During the 2008 Democratic Presidential primary season, candidates often faced questions from angry Democrats who didn't understand why we still had troops in Iraq, or did not have health care reform, even though the Democrats controlled Congress. Joe Biden was the most outspoken in trying to educate voters on this matter. He had to explained that you still needed Republican support to pass legislation. Here is a clip from one of the debates:
More recently, Sen. Lindsay Graham (R-SC) co-wrote an editorial with Sen. John Kerry (D-MA) in the New York Times about a bi-partisan compromise on energy policy. The bill would increase offshore drilling and nuclear power to decrease our dependence on foreign oil (something Republicans want), and it would decrease carbon emissions through a cap and trade system (something Democrats want). At a town hall meeting after the editorial, Graham was confronted by angry voters who wanted to know "why do you think it is necessary to get in bed with John Kerry?" These voters wanted Graham to stand on principle and not go along with any compromise bill, but Graham recognized that this would mean not doing anything.
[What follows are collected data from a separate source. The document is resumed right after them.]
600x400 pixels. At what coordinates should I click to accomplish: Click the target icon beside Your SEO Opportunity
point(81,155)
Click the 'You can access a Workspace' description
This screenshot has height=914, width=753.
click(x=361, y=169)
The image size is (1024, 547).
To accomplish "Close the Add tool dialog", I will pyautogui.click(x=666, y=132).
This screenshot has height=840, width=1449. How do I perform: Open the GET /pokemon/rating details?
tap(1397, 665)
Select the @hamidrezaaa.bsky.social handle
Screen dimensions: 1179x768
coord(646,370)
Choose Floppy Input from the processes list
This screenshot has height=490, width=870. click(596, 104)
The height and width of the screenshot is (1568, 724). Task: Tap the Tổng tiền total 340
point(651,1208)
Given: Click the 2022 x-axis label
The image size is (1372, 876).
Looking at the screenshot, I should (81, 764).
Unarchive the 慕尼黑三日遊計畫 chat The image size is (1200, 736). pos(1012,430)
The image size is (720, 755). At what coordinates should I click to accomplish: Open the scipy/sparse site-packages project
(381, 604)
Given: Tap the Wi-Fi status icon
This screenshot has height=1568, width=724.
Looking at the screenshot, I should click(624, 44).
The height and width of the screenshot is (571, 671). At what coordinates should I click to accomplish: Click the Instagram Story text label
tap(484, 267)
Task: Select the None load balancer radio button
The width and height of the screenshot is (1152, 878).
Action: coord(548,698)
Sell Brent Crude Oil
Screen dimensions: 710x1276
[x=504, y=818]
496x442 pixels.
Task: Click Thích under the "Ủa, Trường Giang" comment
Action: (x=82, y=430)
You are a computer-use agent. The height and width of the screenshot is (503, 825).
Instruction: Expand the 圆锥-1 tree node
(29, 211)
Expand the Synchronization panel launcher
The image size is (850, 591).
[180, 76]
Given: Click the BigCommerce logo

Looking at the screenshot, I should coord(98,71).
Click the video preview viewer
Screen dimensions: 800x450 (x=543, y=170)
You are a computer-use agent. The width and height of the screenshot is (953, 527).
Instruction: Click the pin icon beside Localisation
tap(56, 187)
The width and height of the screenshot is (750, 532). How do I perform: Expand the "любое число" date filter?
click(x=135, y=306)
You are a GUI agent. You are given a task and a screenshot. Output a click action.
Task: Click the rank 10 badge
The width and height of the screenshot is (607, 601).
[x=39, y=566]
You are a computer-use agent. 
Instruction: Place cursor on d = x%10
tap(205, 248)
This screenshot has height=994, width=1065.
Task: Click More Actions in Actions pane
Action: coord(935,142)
In his reply, he states, "what I’ve tried to do is find a way to move the ball forward as our nation is beginning to lag. And unless you make all the Democrats go away, somebody’s got to fix this country’s problems in a bipartisan manner.” Here is the full clip:
Neither Biden or Graham are compromising their principles. In fact, they are using compromise to advance their principles. They realize that it is better to gain something than nothing. So, do you want politicians that will be uncompromising and and not vote for any bill that includes something they don't like, or do you want politicians to work together to solve our nations problems and "get things done"? Because, you can't have both.